A ideia de tudo vai de encontro com a fantasia de totalidade, de ausência de falta, presente em todos os humanos, mas potencialmente aguçada nas gestantes, que vivem, mesmo que em nível inconsciente, a fantasia da completude. Materializada no discurso de que “é preciso dar o melhor para o filho” ou de que “é melhor errar para mais do que para menos”, nosso contemporâneo não dá chances para primeiramente saber quem é este bebê e o que ele, a dupla mãe-bebê e a família realmente precisam. O tempo da espera e da descoberta é abolido em detrimento do tempo do ter e da prontidão, que preenche a angústia de aguardar e decodificar.
Nesse equivocado conceito de que boa mãe ou pai são aqueles que não deixam faltar nada para o filho, acaba prevalecendo um modelo de relação onde há pouco espaço para as frustrações e o imprevisto – a primeira, necessária para qualquer crescimento e, o segundo, inerente à vida.
Não é tarefa fácil distinguir o imprescindível do necessário, o necessário do desejo, o desejo do excesso, o eu do outro, ainda mais quando se trata de um bebê e sua mãe (ou cuidador). Quem precisa o quê? Por quê?
Tomemos como exemplo a babá eletrônica. Item presente na maioria das listas de enxoval, ela vende a ideia de que a atenção ao bebê jamais será perdida, já que é possível ouvi-lo (e em alguns modelos, vê-lo) dentro de uma determinada distância. De fato, a atenção ao bebê é imprescindível. Mas será que é necessário um aparelho que amplifique o choro do bebê, especialmente em imóveis pequenos, que permitem que os sons sejam ouvidos de qualquer ambiente do lar? Qual é o desejo que está em jogo?
Aqui entra em questão a necessidade do bebê de ser atendido versus as parafernálias que vão ocupando precocemente e de maneira nada consciente o lugar da relação. Na medida em que um objeto desnecessário intermedia a relação de cuidados para com o bebê, corre-se o risco de a mãe (ou cuidador) não aprimorar sua capacidade de observação diante das manifestações do bebê. Assim, o que deveria aproximar a dupla acaba, no decorrer do caminho, prejudicando a tão importante sintonia mãe-filho.
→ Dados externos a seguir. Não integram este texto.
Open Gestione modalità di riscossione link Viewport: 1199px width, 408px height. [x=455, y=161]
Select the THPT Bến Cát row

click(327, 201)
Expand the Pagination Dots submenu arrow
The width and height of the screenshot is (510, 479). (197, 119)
Em algumas situações, o objeto desnecessário pode minimizar a angústia materna de, por exemplo, estar separada do filho. Porém, sem entender o que gera essa angústia, o objeto torna-se um paliativo e a situação certamente se repetirá diante de outras vivências de separação.
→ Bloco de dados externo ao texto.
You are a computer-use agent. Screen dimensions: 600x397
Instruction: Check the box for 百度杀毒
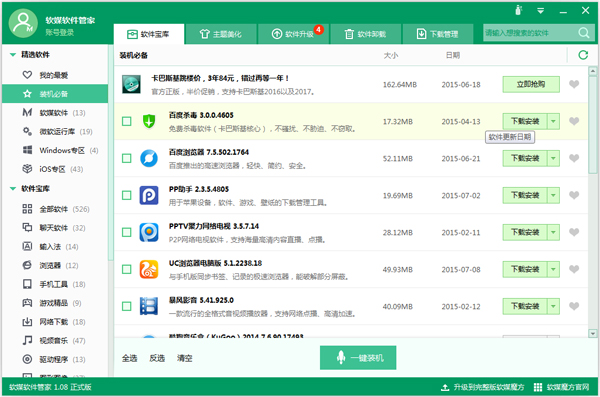point(127,121)
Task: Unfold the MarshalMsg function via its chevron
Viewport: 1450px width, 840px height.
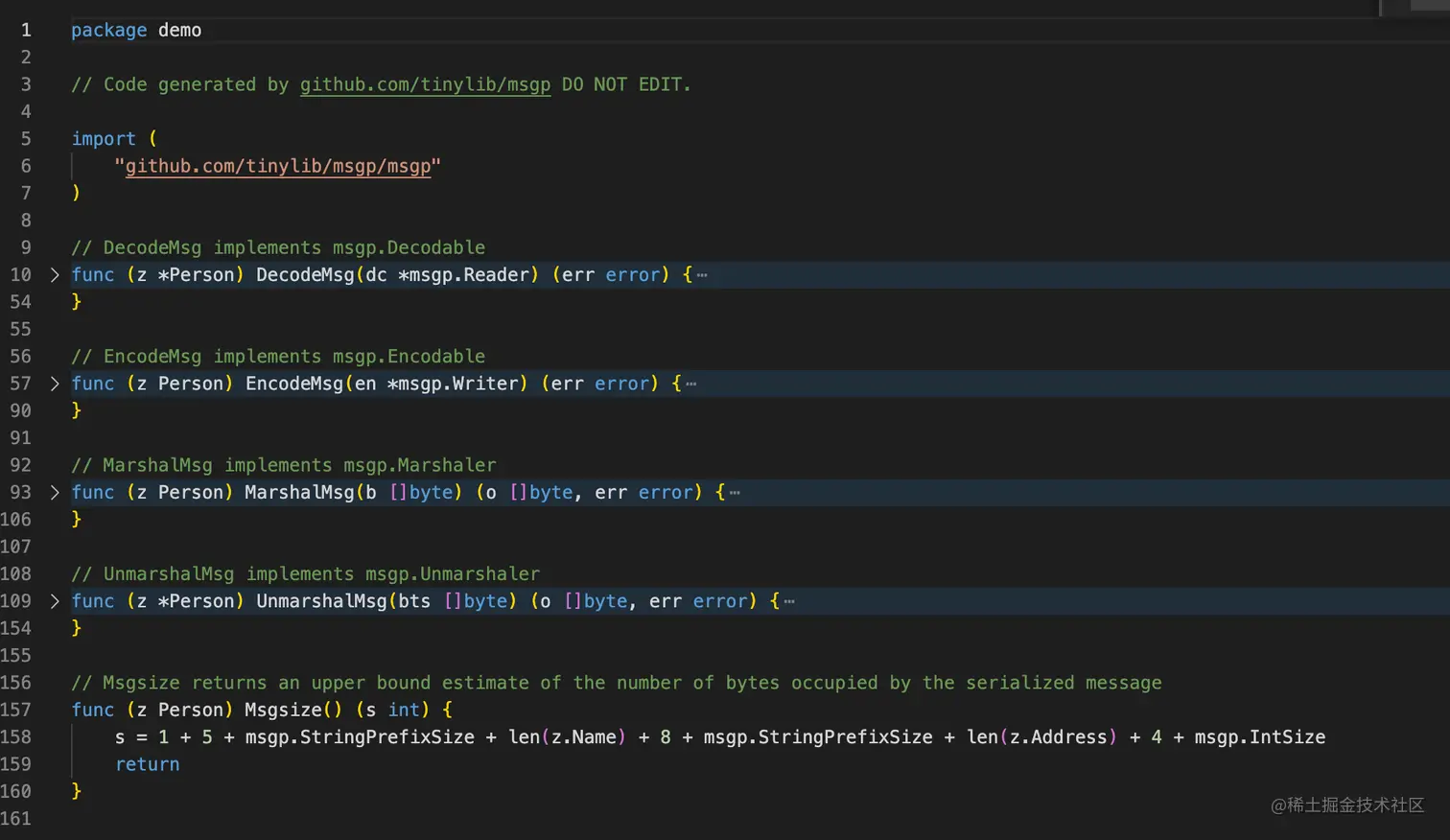Action: click(55, 492)
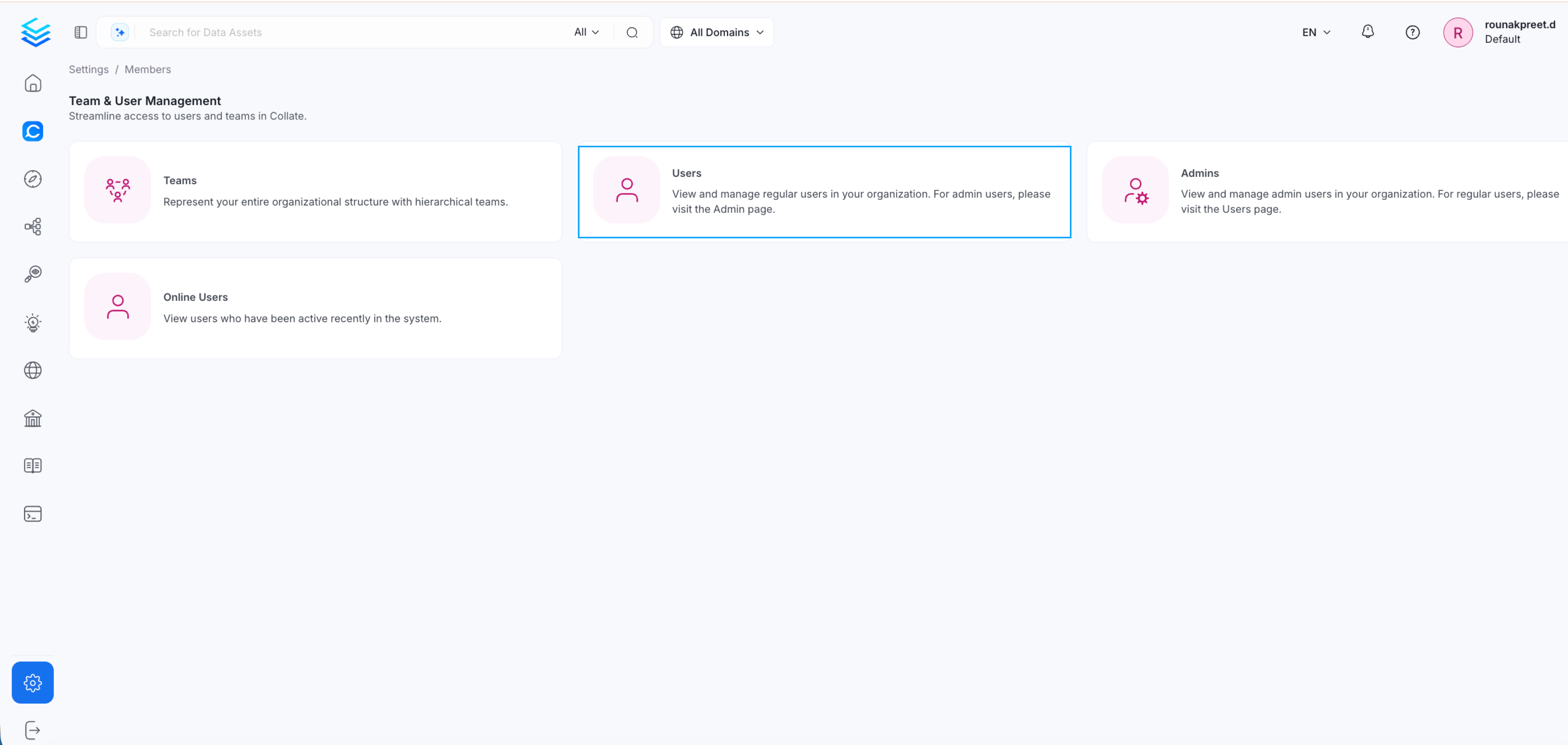Image resolution: width=1568 pixels, height=745 pixels.
Task: Expand the EN language dropdown
Action: coord(1315,32)
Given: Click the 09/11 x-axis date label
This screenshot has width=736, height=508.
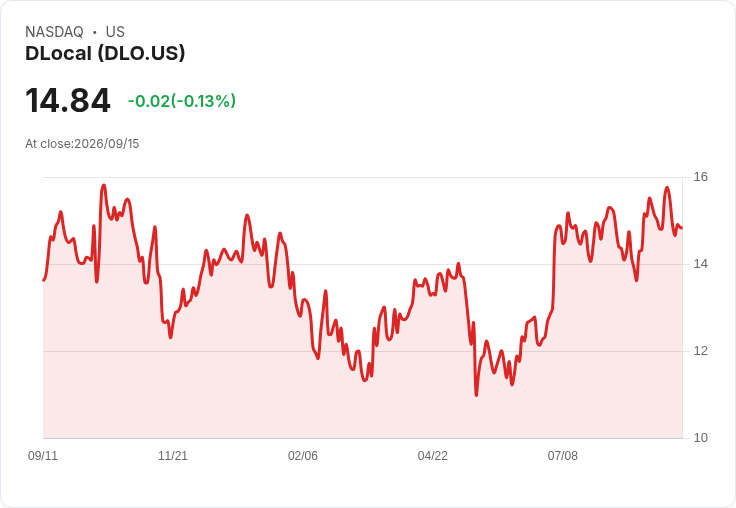Looking at the screenshot, I should coord(43,455).

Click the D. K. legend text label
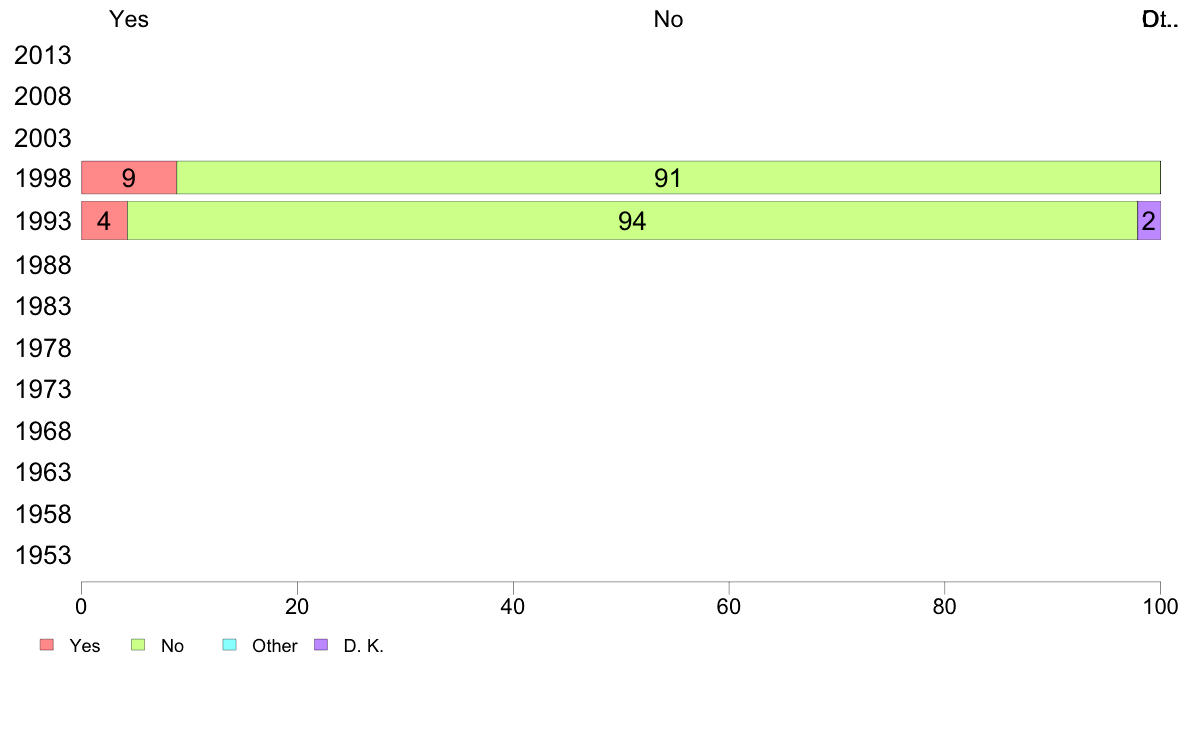(x=364, y=646)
Do mesmo modo em que há objetos que atravancam as relações, há aqueles que aparentemente promovem o desenvolvimento do bebê. São exemplos clássicos as cadeirinhas com ou sem vibrador, com ou sem brinquedinhos pendurados, cujo apelo é acalmar e/ou estimular os bebês (duas funções que por si só podem ser contraditórias – a estimulação excita e não tranquiliza). Para se desenvolver, o bebê precisa da presença humana e de um espaço que favoreça a livre exploração. Muitos se entretêm brincando com o próprio corpo. Por isso, mais uma vez a mesma pergunta: Quem precisa o quê? Por quê?
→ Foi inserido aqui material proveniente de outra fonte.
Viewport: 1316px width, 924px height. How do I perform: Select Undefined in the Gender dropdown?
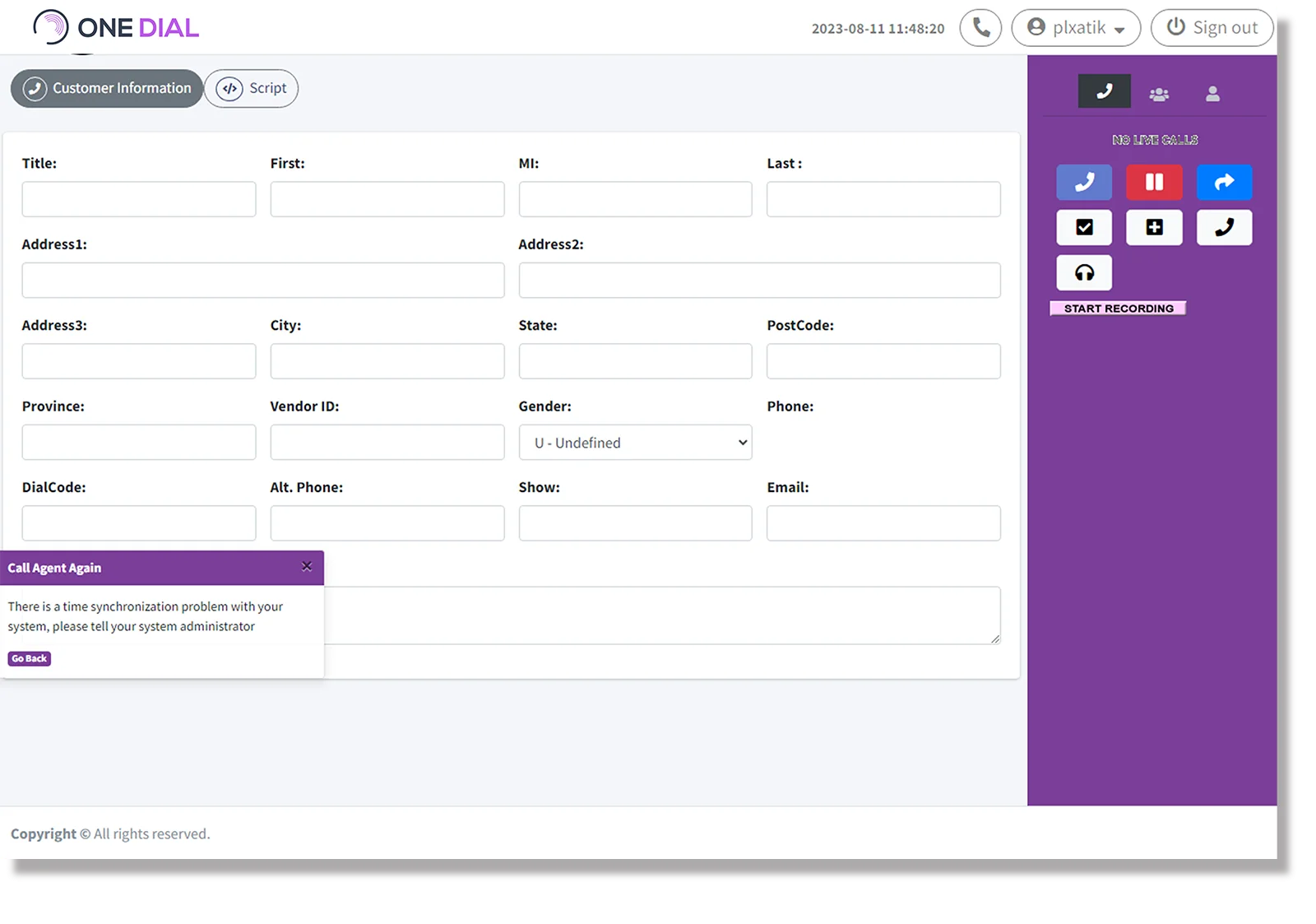point(635,442)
As listas de enxovais para bebês não levam em conta que cada bebê, dupla mãe-bebê ou família apresenta uma necessidade que lhe é única. Por mais que possam ser personalizadas (os baby planners e mommy’s concierges estão crescendo como mais um serviço para as futuras mamães – há de se pensar, inclusive, se esta não é uma antecipação dos cuidados terceirizados), elas priorizam o ter em detrimento do estar/ser, o tudo em lugar do suficiente, a garantia ao invés das incertezas e das descobertas, os objetos e não a relação.
Um bom enxoval deve ter o essencial para garantir o conforto e a segurança do bebê e de quem a ele dedica seus cuidados. Ele precisa, desde cedo, ter itens que favoreçam o bebê descobrir a si e ao mundo da maneira mais livre e espontânea possível. Acima de tudo, num contexto em que muitos produtos e serviços são tidos como essenciais, o enxoval do bebê precisa ser consciente e sustentável: consciente no sentido de buscar entender a necessidade de cada item contido nele, e; sustentável no que se refere à sustentação do vínculo, portanto, da conexão mãe-bebê, primordial para o desenvolvimento saudável do bebê.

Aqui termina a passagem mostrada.